• Task goal:
Taking the line that contains "Screen dimensions: 1302x530" as the starting point, give again exactly every line up to and including the last line of the records below.

/---

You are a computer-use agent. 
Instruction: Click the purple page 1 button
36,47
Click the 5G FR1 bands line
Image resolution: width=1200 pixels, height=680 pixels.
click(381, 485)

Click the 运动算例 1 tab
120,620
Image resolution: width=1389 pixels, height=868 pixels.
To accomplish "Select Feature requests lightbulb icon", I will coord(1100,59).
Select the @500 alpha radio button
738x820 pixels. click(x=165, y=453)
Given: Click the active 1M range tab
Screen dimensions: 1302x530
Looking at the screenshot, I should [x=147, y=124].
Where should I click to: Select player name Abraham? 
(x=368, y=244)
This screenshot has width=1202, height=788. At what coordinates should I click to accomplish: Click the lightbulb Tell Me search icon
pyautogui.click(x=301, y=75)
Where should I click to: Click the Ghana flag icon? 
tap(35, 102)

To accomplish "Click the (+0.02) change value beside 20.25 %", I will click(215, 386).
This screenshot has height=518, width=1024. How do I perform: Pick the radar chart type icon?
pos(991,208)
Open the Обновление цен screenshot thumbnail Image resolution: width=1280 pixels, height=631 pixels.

\---

• Task response:
Screen dimensions: 1302x530
Looking at the screenshot, I should [x=147, y=124].
Where should I click to: Select player name Abraham? 
(x=368, y=244)
This screenshot has width=1202, height=788. At what coordinates should I click to accomplish: Click the lightbulb Tell Me search icon
pyautogui.click(x=301, y=75)
Where should I click to: Click the Ghana flag icon? 
tap(35, 102)

To accomplish "Click the (+0.02) change value beside 20.25 %", I will click(215, 386).
This screenshot has height=518, width=1024. How do I perform: Pick the radar chart type icon?
pos(991,208)
Open the Обновление цен screenshot thumbnail Image resolution: width=1280 pixels, height=631 pixels.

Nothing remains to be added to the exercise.